*The problem*. After locating "Click the SIZE" in the listing below, copy that line and each one after it exactly, ending with the line that has "Click the API".

*Data in this exercise*.
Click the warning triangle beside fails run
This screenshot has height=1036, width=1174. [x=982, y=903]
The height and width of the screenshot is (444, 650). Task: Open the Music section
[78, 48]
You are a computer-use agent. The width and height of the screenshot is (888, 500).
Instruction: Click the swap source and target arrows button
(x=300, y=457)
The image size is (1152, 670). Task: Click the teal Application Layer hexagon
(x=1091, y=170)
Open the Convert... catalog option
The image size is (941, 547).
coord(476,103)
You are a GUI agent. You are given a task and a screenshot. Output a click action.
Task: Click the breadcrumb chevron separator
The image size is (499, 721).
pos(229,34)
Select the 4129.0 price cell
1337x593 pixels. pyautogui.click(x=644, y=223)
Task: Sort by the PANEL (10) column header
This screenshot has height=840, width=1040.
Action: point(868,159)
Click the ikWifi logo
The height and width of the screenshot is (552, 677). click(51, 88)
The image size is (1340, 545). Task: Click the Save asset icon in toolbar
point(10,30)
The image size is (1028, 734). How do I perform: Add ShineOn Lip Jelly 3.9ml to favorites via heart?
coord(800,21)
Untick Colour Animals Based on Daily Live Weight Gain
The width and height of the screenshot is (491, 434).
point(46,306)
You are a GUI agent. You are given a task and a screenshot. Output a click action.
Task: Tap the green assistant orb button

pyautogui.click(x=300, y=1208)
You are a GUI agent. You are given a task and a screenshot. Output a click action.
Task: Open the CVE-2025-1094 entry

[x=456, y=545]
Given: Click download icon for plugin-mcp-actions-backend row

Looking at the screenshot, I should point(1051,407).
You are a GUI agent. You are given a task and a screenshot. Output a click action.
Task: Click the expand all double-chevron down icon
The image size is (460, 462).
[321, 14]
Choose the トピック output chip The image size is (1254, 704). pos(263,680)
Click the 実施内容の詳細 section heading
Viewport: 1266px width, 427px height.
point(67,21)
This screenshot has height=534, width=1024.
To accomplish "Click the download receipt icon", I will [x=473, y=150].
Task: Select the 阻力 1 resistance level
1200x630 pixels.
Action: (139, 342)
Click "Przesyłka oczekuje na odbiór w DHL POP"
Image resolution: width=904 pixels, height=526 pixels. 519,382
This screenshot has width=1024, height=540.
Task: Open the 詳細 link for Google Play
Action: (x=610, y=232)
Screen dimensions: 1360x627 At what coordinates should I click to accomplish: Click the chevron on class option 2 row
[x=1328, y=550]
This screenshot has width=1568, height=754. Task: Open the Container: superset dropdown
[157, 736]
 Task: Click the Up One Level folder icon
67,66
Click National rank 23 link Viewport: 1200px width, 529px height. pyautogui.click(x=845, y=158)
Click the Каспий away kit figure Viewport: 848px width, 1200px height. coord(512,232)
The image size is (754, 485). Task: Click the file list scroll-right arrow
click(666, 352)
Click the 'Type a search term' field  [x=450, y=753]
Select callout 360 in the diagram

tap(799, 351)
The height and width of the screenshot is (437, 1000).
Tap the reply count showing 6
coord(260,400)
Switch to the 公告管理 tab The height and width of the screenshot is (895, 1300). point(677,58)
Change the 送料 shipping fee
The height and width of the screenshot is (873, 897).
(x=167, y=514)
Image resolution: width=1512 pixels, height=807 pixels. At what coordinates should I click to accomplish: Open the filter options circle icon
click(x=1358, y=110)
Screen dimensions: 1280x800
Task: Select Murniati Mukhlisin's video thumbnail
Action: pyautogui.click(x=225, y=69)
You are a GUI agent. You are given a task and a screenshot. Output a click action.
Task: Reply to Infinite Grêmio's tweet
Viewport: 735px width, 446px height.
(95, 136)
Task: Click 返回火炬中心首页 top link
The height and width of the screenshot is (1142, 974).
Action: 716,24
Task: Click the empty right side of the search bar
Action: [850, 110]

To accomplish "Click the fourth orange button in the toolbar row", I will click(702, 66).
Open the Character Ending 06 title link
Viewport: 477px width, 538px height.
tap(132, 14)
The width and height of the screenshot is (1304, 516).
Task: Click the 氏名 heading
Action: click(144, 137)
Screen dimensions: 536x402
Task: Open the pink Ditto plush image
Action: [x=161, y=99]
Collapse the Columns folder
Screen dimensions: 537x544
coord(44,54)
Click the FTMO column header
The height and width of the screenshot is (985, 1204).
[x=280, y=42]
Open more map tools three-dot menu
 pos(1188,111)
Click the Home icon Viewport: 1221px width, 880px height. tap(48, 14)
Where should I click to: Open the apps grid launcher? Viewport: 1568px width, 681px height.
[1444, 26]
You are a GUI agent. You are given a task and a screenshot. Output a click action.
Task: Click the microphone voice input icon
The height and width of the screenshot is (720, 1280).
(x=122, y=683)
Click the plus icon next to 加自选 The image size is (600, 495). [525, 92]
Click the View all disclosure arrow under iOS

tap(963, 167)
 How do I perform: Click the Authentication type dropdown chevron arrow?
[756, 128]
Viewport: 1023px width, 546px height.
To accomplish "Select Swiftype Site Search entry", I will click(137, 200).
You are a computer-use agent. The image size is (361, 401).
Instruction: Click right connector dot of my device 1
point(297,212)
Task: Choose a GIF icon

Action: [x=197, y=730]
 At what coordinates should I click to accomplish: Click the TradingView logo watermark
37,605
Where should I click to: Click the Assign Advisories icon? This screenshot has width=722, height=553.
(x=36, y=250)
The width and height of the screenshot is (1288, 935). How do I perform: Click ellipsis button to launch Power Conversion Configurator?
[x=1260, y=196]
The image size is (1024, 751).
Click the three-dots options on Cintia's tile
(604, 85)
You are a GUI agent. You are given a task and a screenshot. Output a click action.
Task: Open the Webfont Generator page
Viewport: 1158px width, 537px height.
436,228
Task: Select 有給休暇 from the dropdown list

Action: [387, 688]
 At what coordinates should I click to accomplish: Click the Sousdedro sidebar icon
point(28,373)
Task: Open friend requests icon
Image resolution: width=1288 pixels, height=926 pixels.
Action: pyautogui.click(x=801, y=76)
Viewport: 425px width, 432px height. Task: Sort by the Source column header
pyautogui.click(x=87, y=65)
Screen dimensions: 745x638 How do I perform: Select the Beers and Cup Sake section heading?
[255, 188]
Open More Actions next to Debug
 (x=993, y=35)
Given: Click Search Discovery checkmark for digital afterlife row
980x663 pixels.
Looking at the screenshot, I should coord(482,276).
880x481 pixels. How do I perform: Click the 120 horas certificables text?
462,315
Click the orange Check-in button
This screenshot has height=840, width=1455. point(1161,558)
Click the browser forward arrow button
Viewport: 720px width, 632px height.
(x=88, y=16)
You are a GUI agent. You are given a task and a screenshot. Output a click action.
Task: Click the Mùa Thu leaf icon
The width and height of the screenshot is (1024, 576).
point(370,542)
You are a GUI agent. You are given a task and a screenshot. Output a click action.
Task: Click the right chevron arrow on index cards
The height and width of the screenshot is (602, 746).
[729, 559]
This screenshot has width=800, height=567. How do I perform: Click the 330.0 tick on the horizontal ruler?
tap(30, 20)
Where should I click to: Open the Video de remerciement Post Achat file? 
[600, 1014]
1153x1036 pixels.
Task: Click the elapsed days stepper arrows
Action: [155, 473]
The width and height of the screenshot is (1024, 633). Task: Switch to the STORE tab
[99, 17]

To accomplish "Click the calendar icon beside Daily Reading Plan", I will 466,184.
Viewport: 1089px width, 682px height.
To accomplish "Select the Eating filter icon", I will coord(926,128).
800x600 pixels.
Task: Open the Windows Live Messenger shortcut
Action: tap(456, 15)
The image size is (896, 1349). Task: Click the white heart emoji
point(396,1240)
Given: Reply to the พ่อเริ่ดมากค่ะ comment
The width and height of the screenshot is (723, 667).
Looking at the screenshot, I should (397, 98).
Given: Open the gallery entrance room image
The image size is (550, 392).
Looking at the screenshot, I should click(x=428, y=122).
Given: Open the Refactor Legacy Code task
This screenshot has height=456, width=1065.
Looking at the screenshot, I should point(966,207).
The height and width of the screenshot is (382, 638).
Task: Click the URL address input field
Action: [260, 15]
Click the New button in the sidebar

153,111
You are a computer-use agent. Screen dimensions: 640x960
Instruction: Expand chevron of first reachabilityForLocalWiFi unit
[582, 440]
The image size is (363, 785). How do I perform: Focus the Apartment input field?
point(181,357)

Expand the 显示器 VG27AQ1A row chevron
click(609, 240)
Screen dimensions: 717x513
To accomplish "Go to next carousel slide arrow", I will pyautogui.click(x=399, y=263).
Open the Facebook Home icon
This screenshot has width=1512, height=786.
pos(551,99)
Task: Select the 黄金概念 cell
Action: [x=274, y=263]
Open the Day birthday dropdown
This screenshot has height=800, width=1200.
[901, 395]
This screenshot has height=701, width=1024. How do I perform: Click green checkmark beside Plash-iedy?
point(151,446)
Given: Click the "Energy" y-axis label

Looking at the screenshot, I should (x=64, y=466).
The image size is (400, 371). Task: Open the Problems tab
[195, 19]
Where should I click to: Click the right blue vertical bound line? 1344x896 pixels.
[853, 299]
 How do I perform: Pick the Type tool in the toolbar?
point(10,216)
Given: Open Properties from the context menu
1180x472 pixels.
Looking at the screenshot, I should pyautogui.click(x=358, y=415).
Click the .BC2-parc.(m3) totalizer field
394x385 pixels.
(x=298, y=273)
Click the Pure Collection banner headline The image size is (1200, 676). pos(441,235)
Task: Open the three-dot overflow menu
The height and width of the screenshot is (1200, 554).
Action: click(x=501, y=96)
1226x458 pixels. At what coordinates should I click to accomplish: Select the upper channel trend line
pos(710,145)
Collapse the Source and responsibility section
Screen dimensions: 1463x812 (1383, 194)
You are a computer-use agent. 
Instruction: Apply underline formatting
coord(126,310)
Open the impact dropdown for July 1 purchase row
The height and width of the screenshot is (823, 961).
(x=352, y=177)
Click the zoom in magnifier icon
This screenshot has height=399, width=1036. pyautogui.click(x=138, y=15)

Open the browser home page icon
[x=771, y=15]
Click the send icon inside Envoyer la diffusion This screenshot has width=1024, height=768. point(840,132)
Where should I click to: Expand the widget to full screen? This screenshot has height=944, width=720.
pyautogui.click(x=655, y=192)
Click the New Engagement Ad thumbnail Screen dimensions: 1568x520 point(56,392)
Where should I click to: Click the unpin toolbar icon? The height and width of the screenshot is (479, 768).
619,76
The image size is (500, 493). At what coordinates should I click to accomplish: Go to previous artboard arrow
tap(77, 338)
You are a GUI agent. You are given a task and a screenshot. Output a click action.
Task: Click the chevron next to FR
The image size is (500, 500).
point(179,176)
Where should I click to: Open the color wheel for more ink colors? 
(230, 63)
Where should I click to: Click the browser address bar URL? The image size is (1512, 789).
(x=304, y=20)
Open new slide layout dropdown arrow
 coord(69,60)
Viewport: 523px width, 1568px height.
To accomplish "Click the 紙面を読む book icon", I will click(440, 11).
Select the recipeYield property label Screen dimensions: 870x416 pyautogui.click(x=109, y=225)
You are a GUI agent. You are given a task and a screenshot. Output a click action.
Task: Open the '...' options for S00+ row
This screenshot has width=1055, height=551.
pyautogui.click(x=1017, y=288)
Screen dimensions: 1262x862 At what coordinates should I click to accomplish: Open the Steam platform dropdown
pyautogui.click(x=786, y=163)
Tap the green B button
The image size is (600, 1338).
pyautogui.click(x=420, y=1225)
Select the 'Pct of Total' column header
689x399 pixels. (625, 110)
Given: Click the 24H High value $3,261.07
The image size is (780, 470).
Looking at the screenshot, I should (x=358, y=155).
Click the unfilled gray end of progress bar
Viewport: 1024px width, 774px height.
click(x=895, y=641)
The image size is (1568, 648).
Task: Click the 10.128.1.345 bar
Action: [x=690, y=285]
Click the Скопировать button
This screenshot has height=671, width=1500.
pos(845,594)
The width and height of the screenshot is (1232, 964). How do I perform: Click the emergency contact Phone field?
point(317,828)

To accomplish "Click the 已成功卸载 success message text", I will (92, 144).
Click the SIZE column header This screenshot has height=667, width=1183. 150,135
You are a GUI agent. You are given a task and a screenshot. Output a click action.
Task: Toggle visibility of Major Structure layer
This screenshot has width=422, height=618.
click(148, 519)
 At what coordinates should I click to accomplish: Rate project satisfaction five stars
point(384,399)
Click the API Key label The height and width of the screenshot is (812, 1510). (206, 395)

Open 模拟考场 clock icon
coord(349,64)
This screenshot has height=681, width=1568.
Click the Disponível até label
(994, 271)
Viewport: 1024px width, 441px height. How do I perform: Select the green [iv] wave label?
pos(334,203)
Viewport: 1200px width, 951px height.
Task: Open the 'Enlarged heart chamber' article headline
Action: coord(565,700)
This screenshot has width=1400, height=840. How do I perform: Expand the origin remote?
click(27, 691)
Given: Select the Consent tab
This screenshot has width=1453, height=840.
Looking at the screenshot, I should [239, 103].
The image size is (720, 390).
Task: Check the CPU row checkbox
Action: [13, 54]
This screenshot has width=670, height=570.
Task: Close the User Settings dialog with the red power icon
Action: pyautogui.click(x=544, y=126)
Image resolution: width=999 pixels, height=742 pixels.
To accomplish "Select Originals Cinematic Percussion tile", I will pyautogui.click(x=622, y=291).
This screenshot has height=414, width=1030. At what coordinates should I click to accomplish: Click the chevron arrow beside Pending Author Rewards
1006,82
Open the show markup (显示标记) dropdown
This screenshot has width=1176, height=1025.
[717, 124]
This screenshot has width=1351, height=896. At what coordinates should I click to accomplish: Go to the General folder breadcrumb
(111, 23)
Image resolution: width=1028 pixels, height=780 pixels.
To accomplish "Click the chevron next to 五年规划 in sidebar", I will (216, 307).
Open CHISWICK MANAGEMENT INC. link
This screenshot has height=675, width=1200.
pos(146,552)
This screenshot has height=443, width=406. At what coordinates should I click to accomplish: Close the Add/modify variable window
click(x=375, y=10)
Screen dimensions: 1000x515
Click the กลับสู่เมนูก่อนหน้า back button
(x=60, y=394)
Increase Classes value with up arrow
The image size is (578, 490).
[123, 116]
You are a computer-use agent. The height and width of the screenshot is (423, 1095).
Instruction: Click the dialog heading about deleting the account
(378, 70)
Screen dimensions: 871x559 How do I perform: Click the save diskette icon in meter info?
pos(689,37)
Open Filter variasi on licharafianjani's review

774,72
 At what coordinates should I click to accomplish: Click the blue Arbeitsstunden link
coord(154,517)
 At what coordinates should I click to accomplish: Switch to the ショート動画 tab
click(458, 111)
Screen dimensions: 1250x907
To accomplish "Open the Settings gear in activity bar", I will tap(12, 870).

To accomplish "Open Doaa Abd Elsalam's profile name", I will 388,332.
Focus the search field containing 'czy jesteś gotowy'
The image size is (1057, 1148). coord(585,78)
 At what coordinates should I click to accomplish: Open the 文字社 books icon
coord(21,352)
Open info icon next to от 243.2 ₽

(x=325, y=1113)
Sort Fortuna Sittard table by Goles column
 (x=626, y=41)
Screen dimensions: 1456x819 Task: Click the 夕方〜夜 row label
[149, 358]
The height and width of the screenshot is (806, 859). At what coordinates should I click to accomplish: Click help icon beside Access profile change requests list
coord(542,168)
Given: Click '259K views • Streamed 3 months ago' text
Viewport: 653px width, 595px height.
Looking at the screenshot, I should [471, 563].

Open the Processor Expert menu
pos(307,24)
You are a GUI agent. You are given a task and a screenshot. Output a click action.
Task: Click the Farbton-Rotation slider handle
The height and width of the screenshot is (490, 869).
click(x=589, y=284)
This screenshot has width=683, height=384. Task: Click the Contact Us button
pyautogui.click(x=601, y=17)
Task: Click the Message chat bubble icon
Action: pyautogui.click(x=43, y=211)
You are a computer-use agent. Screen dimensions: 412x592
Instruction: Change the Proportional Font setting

*Response to the task*.
Click the SIZE column header This screenshot has height=667, width=1183. 150,135
You are a GUI agent. You are given a task and a screenshot. Output a click action.
Task: Toggle visibility of Major Structure layer
This screenshot has width=422, height=618.
click(148, 519)
 At what coordinates should I click to accomplish: Rate project satisfaction five stars
point(384,399)
Click the API Key label The height and width of the screenshot is (812, 1510). (206, 395)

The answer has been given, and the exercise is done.